--- Activity ---
The reply to the records below should contain exactly the lines from the line with "International Harvester (25, 357)" through the line with "Briggs and Stratton (22, 303)", and nothing besides.

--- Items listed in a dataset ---
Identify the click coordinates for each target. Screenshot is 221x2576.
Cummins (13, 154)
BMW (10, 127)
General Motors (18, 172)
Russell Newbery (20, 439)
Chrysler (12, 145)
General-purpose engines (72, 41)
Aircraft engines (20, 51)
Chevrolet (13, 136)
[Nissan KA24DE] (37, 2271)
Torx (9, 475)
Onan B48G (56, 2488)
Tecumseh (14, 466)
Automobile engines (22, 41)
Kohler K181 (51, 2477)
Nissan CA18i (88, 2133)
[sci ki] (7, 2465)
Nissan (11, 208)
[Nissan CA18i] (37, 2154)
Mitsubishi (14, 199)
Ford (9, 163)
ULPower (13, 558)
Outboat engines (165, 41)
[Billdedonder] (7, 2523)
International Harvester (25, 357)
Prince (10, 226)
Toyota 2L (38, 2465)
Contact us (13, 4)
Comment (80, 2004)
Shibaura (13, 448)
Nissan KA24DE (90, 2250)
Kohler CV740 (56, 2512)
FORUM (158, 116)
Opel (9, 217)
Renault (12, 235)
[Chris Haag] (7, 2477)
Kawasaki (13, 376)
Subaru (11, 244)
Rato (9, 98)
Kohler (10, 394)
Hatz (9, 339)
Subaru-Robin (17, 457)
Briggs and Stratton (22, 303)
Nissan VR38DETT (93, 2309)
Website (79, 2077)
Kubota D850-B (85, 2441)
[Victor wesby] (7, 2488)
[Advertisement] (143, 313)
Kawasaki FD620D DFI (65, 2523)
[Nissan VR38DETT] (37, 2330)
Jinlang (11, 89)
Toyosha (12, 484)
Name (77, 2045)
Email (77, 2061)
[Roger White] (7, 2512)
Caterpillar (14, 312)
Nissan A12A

--- Output of the exercise ---
International Harvester (25, 357)
Prince (10, 226)
Toyota 2L (38, 2465)
Contact us (13, 4)
Comment (80, 2004)
Shibaura (13, 448)
Nissan KA24DE (90, 2250)
Kohler CV740 (56, 2512)
FORUM (158, 116)
Opel (9, 217)
Renault (12, 235)
[Chris Haag] (7, 2477)
Kawasaki (13, 376)
Subaru (11, 244)
Rato (9, 98)
Kohler (10, 394)
Hatz (9, 339)
Subaru-Robin (17, 457)
Briggs and Stratton (22, 303)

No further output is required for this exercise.